Have you seen the ratings at Rotten Tomatoes? I guess that’s about the worst numbers I’ve ever seen on that page. And hubby and me didn’t like it much neither. Although we’re big fans of Jo Nesbo’s crime thrillers around his Oslo/Norway based detective Harry Hole.

So what the fuque went wrong with this movie?

Let’s try to analyze …

The Snowman had it all: A wonderful ensemble …

SnowCast

… and a director with with enough experience and some good movies under his belt. And it must be said, the direction was good for the most part, as was the acting. I guess this is one of those overly ambitious movies, probably supposed to kickstart a fresh new franchise, that was ruined by committee or the studio and overzealous managers.
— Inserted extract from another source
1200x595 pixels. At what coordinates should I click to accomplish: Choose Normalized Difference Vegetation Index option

The Snowman starts kinda ok-ish but already in the first scenes we noticed bad voice-overs which made us sceptical for the rest of the movie. And we were right, since it got worse and worse and turned into a lethal car crash.

 

And those bad voice-overs became more and more and pretty easy to spot. I guess the usually great J.K. Simmons was dubbed with a completely strange voice. But that wasn’t even the worst as he appeared as if he couldn’t wait to get off the set. Not a good sign. The atmosphere on location must’ve been as cold as the Norwegian winter.

Val Kilmer was a total dud in this flick. His character was of no significant meaning and he acted accordingly: “Here, I said my lines, can I go now? And don’t forget to send the paycheck!”
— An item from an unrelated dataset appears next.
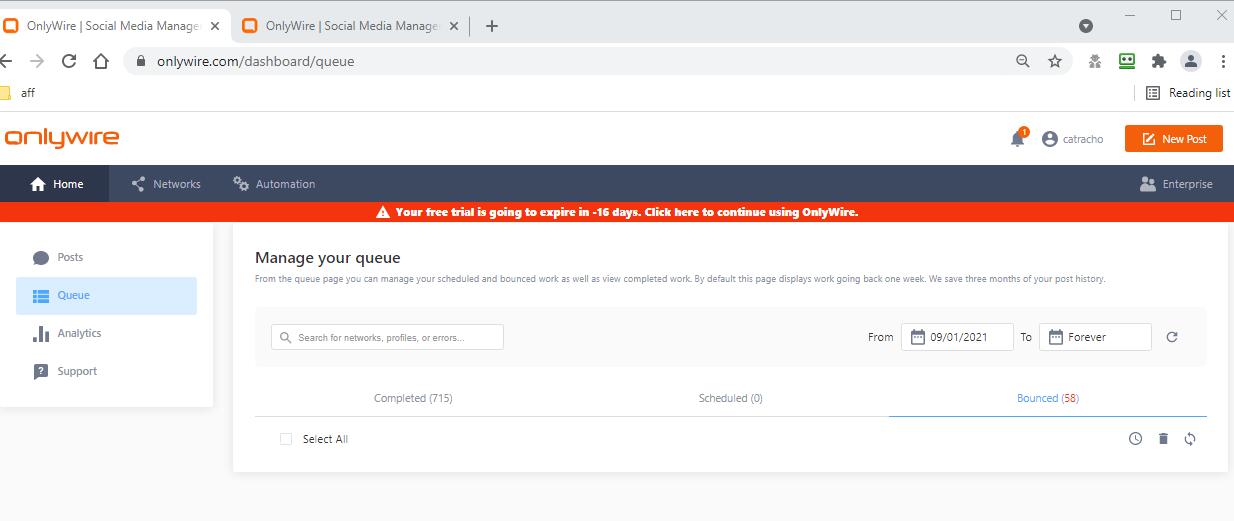Switch to the Completed tab
Viewport: 1234px width, 521px height.
click(413, 398)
Best Worst of all was the man, Michael Fassbender himself. But we gotta admit his role was so badly written, there wasn’t much to rescue for him. In any way, this wasn’t as we imagined our new broken hero to be like. It’s not a problem, not even for manly men, to play drunkards and erratic decisionmakers, but in Fassbender’s Harry Hole was no character development, no warmth. We couldn’t feel with him. The worst kind of hero imaginable.

Rebecca Ferguson was the only positive aspect of this whole sad trainwreck, she tried to save this movie but was ultimately doomed to fail. The screenwriters didn’t give her enough material to work with.

But all in all she was the most important person on screen, she was pushing the case forward while Fassbender, for the most part, was reduced to observe her progress. I guess Jo Nesbø wasn’t a part of the production team and didn’t write the screenplay or at least supervised some plot parts. Nothing. It seems as if the director and studio went into the catastrophe fully aware of their brainfartish, amateurish decisions.

And yet nobody pulled the plug!

Or they pulled it much too late and had to publish and distribute this desaster anyway.

While hubby and me could at least marvel at the pretty nice cinematography it wasn’t enough to save this flick. You know how, in a usual thriller the suspense spiral higher and higher and then usually explodes in an action packed finale? A final duel between our hero and the boss-level villain?

No! The Snowman is so poorly constructed, in its endless succession of middle fingers it shows its worst one right in the end. Never have I ever witnessed a more anticlimactic final fight. Both fighters are wounded. Not badly but enough to not feel so good. Anyway, literally seconds before bad guy wants to jump on good guy, total randomly he trips onto thin ice … and freezes/drowns. Harry Hole’s contribution to bad guy’s end?

Null, zero, zilch, nada!

And it was clearly to see that this grande finale was even a re-shot. Fassbenders hair looked different all of a sudden. Add to that some half-assed CGI solutions and the continuity error seemed only half bad. 😮 But believe me, at that time I was so far zoned out, not even a fukn nuke explosion could’ve made me focus on the film and convinced me of The Snowman’s qualities as a movie.

CONCLUSION: Holy hand grenade, bat-man, that was a bummer. From start to finish, from Denmark to Finland. 🙂

WATCH IT? Nope!

Hmm, maybe if you have a secret hidden fetish for observing slow rolling trainwrecks. You know, no explosions but still a handful dead peeps. Then it might be for you.

WHAT YOUTUBE SAYS:

Production Issues & Harry Hole Explained

Not even the always forgiving, and much too soft, Dr. K doesn’t like it.

“The movie is all over the place.”

“There is no reason for this movie to not be, at least, good.”